Most analytical data science can be divided into three tasks; description, prediction, and causal inference. Description focuses on describing patterns and trends, often visually, in order to generally understand the occurrence of a concept of interest, e.g. how many people have diabetes; or how the risk of violent crime varies between areas. Prediction focuses on identifying patterns and forecasting possibilities, e.g. whether someone might develop a disease, or what the UK temperature might be in 2050. Causal inference focuses on determining how one thing influences another, and specifically focuses on estimating how changing one thing might change another, e.g. how does weight management affect the future risk of diabetes; how would the risk of violent crime change if a minimum unit price of alcohol was introduced?

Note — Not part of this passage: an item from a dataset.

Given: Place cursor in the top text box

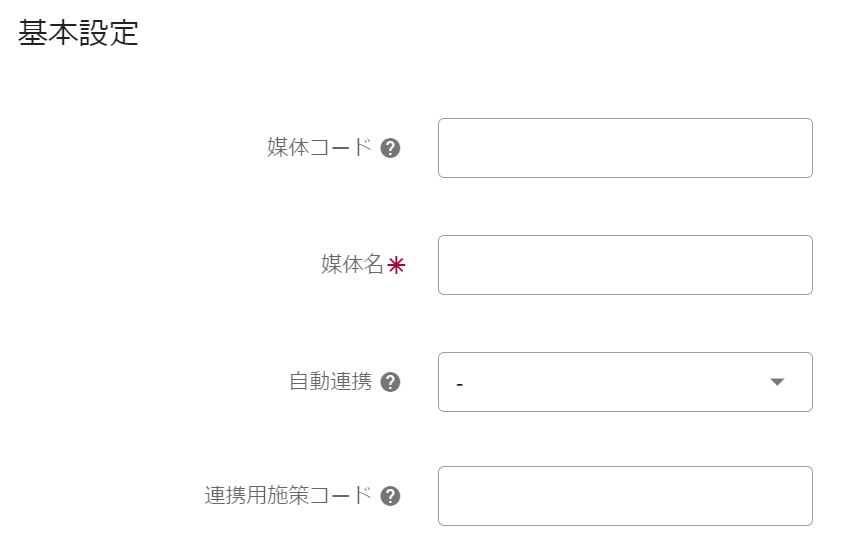Looking at the screenshot, I should 624,148.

Organisers of the Causal Inference Interest Group include Turing Fellow and University Academic Fellow in Health Data Science, Peter Tennant; Turing Fellow and Professor of Statistical Epidemiology, Mark Gilthorpe; and Turing Postgraduate Researcher, Georgia Tomova.

 

Best Practice for Collecting Cybersecurity Data Interest Group

This Interest Group was established by Turing Fellow and Professor of Criminology in the School of Law, David Wall, in collaboration with colleagues from Newcastle University. The group will bring key data stakeholders together with Data Scientists and AI experts in order to organise and develop best practices around collecting cybersecurity data. It will seek to develop standards for collecting, and for analysing and using the data in ways that are both ethically safe, minimal in bias, and also useful for building insights into how all organisations (public, private and third sector) can be made more cybersecure in the future.

 

Turing collaborative events 2019-2020

Delivering Societal Impact through place-based urban analytics

In January, 120 data scientists, policy makers, service providers and community activists met at the Wolfson Centre for Applied Research in Bradford at a special workshop funded by the Alan Turing Institute.  Their purpose was to begin the conversation on how cutting-edge data science could be used to improve our understanding of sub-city level inequalities, to better inform the development of policy within and across sectors including education, health, social care and transport, and so have a real impact on the quality of people’s lives. Led by Turing Fellows, Mark Mon–Williams and Faisal Mushtaq, the workshop centred around the post-war Holme Wood estate located to the south of Bradford City centre. The discussions identified several priority issues for Holme Wood that are now being studied using urban analytics (see ‘New Research’ above). Following the workshop a series of reports have been written and it is anticipated that the work will inform a wider national debate about the use of data in policy-making within Local and Central Government.

Jon Rowe visit to LIDA

Turing Programme Director, Data Science for ScienceProfessor Jon Rowe from the University of Birmingham visited LIDA in March 2020. He discussed potential collaborations with researchers from the Faculty of Environment interested in research areas such as AI methods to project future ice sheet instabilities. His presentation “The data science revolution in scientific research” was given as part of the LIDA seminar series.